A recent work by Kang and Muir (2021) has explored the impact of an analogous vertical integration when a platform sets non-linear fees on homogenous downstream producers with private information on costs. In that case the integration benefits consumers by avoiding a form of double marginalization and reducing final prices.

Our welfare analysis is also related to the theoretical literature on market competition with free entry (see (Spence, 1976; Dixit & Stiglitz, 1977; Bertoletti & Etro, 2016, 2017)) and Stackelberg leadership in aggregative games with free entry (Etro, 2008; Ino & Matsumura, 2012; Anderson et al., 2020; Alfaro, 2020; Alfaro & Lander, 2021), and to the related empirical literature (see (Berry & Waldfogel, 1999; Dutta, 2011)).

In particular, (Lee & Musolff, 2021) have recently provided an empirical analysis of self-preferencing by Amazon in a nested logit framework with free entry of heterogeneous sellers, and their results suggest that practices that have been adopted by Amazon have not harmed consumers - even without accounting for endogenous commissions by the marketplace.⁷

More generally, our work provides a framework that can be used to explore how policy commitments affect sellers that are active in markets with free entry and their effect on consumer welfare; this is an issue that is emerging in various fields - including industrial, fiscal and trade policy.

3 The Model

Let us consider a hybrid marketplace that offers \(n>0\) products.
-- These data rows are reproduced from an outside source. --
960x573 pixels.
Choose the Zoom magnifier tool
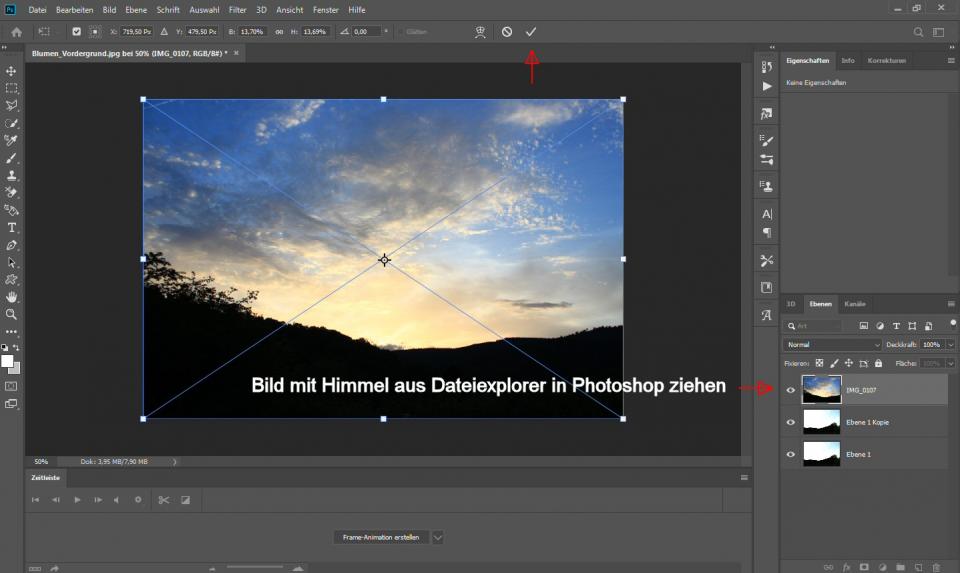click(12, 314)
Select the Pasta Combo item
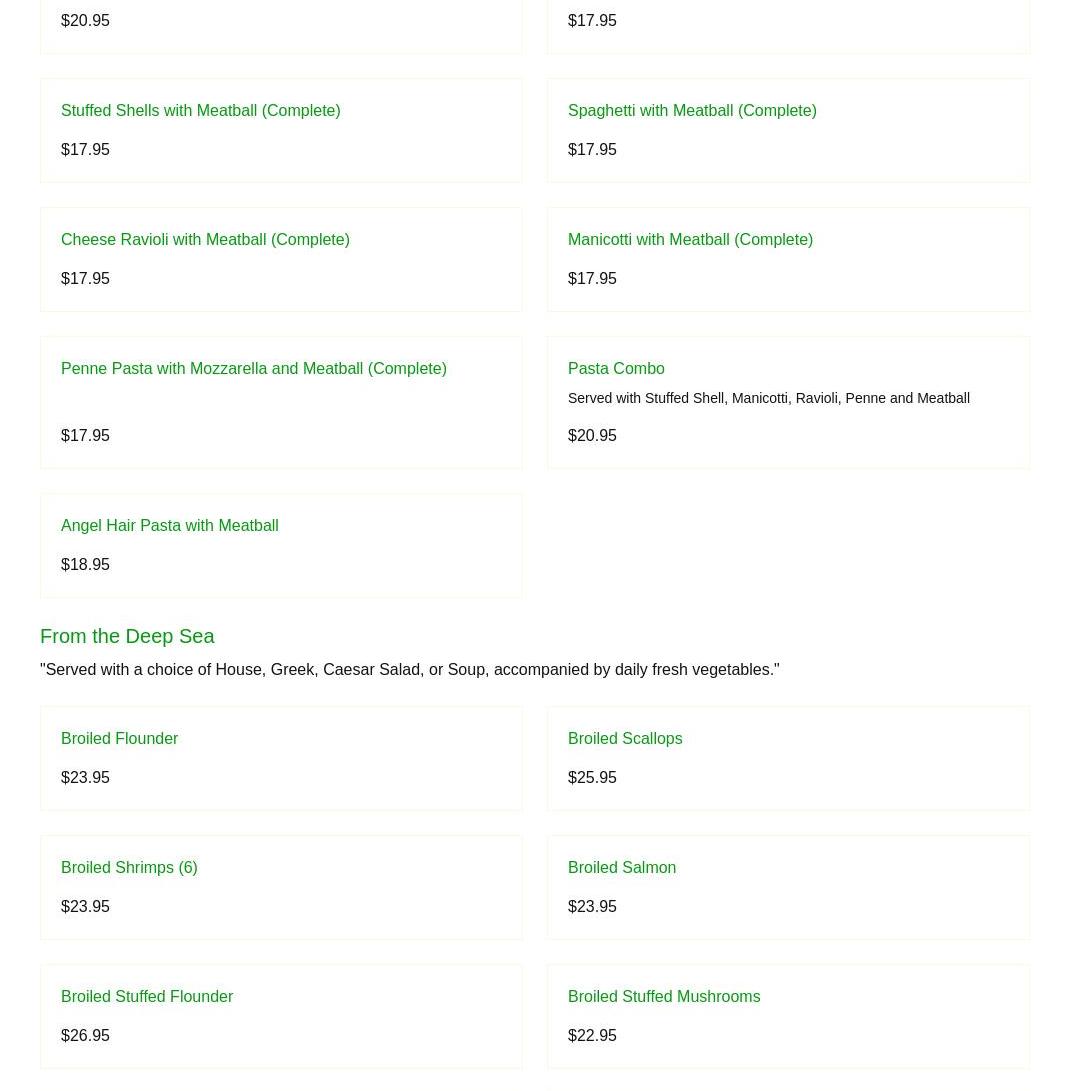This screenshot has width=1070, height=1091. [x=616, y=369]

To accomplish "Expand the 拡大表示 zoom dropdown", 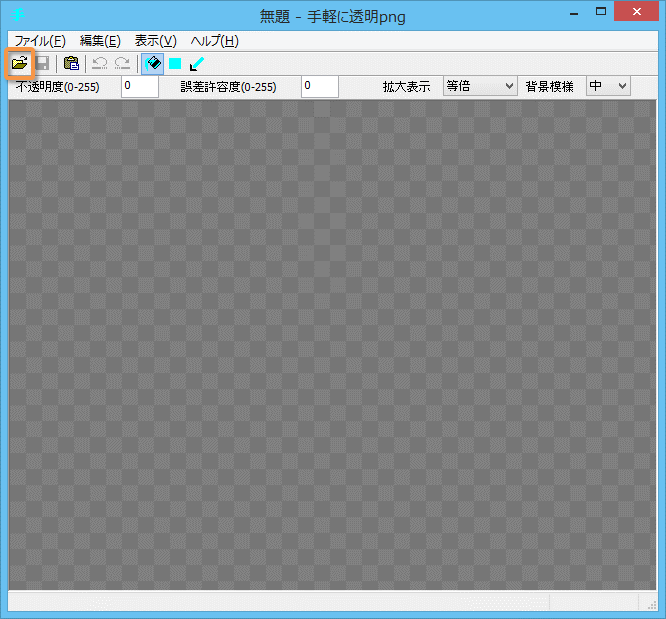I will (x=480, y=87).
An exogenous number of products \(m\in [0,n)\) is directly provided by the same marketplace and the remaining products are provided by third-party sellers that engage in monopolistic competition.⁸ Our interest will be in verifying whether the existence of the products of the marketplace or an increase in their number m increases or decreases welfare.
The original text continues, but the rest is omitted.